▶ _RECORDS FOR PROCESSING_:
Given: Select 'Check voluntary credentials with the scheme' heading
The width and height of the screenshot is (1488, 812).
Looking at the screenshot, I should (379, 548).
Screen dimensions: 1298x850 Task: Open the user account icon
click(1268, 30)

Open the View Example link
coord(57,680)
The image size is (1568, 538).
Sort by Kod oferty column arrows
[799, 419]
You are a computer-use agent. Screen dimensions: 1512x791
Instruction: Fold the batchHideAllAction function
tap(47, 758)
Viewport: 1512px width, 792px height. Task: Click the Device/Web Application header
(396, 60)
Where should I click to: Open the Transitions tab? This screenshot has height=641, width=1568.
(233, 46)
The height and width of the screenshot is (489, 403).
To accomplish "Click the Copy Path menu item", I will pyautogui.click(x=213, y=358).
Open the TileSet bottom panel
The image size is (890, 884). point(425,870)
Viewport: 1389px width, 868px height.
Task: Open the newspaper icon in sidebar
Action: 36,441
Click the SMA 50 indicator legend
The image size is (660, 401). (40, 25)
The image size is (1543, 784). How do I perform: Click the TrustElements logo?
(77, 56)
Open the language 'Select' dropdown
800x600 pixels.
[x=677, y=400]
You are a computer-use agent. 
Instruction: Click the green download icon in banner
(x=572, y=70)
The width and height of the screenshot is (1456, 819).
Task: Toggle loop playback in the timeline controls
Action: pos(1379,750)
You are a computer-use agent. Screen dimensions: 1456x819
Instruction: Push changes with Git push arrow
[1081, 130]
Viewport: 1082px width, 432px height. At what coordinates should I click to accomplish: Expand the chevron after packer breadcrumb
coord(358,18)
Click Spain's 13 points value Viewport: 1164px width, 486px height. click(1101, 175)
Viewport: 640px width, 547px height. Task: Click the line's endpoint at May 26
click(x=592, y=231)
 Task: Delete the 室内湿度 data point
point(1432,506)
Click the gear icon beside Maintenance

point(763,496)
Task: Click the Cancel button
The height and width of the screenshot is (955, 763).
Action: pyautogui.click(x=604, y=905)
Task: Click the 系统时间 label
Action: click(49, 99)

▶ _TASK GOAL_:
Repeat the rows exactly, starting with the line containing "Open the View Example link" and going on through the line containing "[1081, 130]".

▶ _WORKED SOLUTION_:
Open the View Example link
coord(57,680)
The image size is (1568, 538).
Sort by Kod oferty column arrows
[799, 419]
You are a computer-use agent. Screen dimensions: 1512x791
Instruction: Fold the batchHideAllAction function
tap(47, 758)
Viewport: 1512px width, 792px height. Task: Click the Device/Web Application header
(396, 60)
Where should I click to: Open the Transitions tab? This screenshot has height=641, width=1568.
(233, 46)
The height and width of the screenshot is (489, 403).
To accomplish "Click the Copy Path menu item", I will pyautogui.click(x=213, y=358).
Open the TileSet bottom panel
The image size is (890, 884). point(425,870)
Viewport: 1389px width, 868px height.
Task: Open the newspaper icon in sidebar
Action: 36,441
Click the SMA 50 indicator legend
The image size is (660, 401). (40, 25)
The image size is (1543, 784). How do I perform: Click the TrustElements logo?
(77, 56)
Open the language 'Select' dropdown
800x600 pixels.
[x=677, y=400]
You are a computer-use agent. 
Instruction: Click the green download icon in banner
(x=572, y=70)
The width and height of the screenshot is (1456, 819).
Task: Toggle loop playback in the timeline controls
Action: pos(1379,750)
You are a computer-use agent. Screen dimensions: 1456x819
Instruction: Push changes with Git push arrow
[1081, 130]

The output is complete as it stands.